== Task to carry out ==
Return, word for word, everything in the records below from the line containing "You are a computer-use agent." down to the line containing "Open the list", including both of those lines.

··· Extracted data ···

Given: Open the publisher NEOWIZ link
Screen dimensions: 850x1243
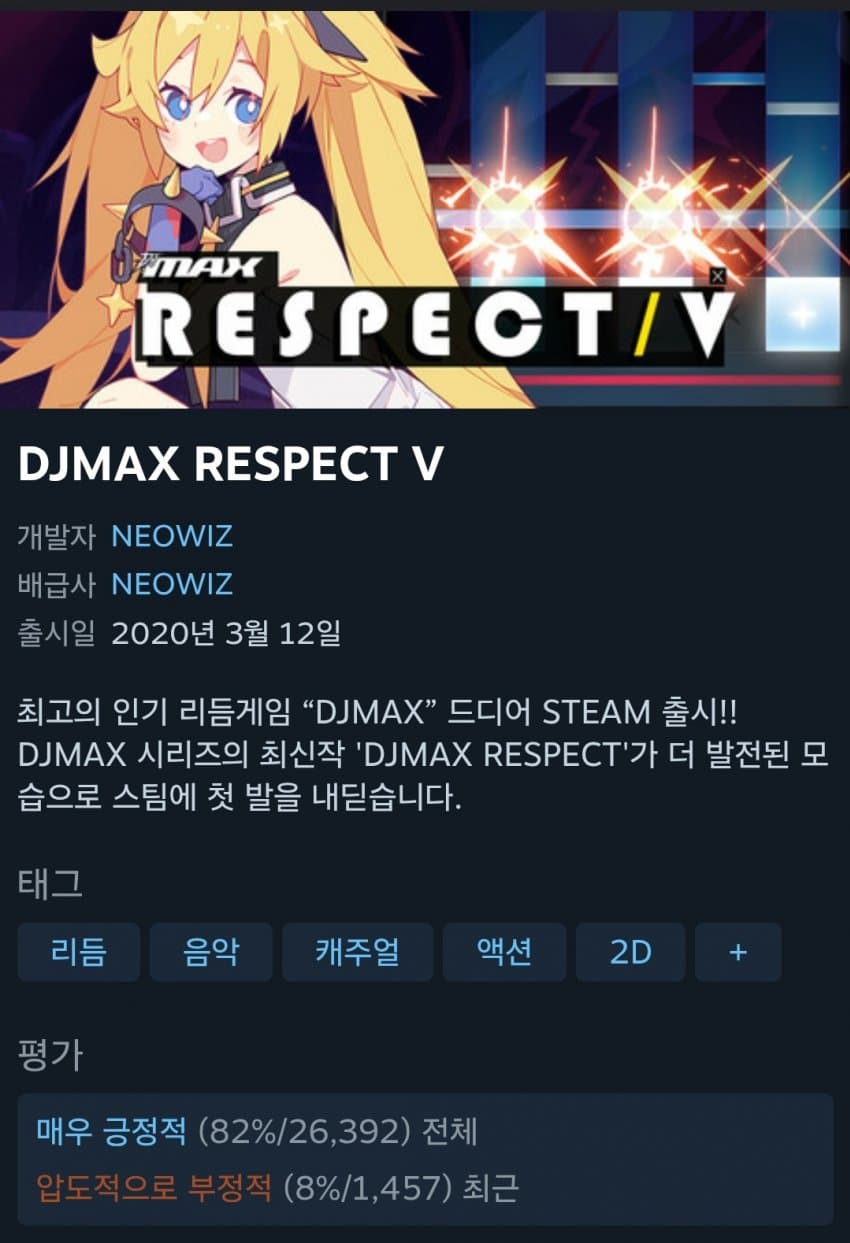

···
··· Extracted data ···

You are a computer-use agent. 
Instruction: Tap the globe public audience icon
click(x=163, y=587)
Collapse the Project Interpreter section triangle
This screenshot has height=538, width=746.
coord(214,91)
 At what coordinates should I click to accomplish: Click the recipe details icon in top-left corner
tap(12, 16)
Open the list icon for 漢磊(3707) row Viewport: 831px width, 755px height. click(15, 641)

···

== The response ==
You are a computer-use agent. 
Instruction: Tap the globe public audience icon
click(x=163, y=587)
Collapse the Project Interpreter section triangle
This screenshot has height=538, width=746.
coord(214,91)
 At what coordinates should I click to accomplish: Click the recipe details icon in top-left corner
tap(12, 16)
Open the list icon for 漢磊(3707) row Viewport: 831px width, 755px height. click(15, 641)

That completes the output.